[[ MATERIALS PROVIDED open ]]

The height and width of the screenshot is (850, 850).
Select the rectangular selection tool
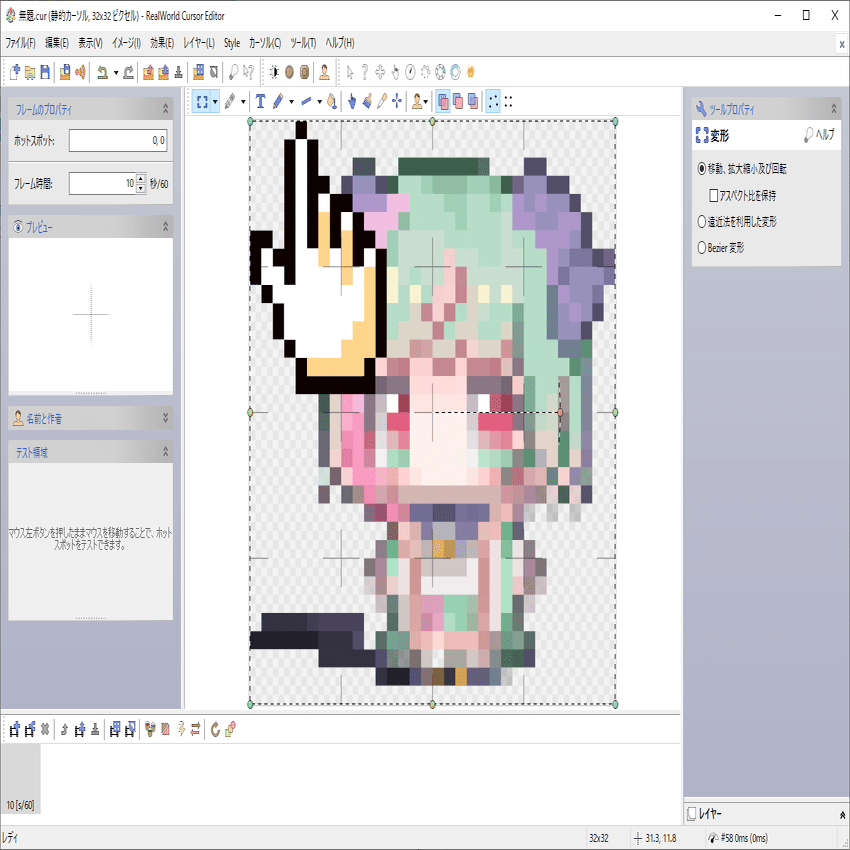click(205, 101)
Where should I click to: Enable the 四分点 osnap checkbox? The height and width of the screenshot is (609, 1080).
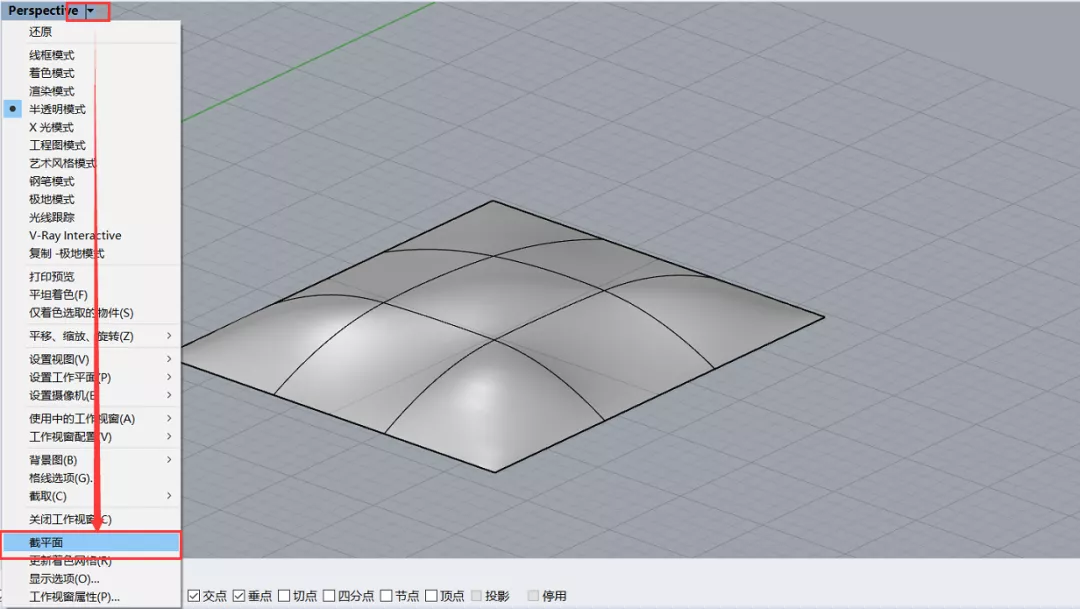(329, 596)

[[ MATERIALS PROVIDED closed ]]

**PROBLEM**
In your copy of the entries above, keep the text exact and leave out the pictures.

**TASK OUTPUT**
The height and width of the screenshot is (850, 850).
Select the rectangular selection tool
click(205, 101)
Where should I click to: Enable the 四分点 osnap checkbox? The height and width of the screenshot is (609, 1080).
(329, 596)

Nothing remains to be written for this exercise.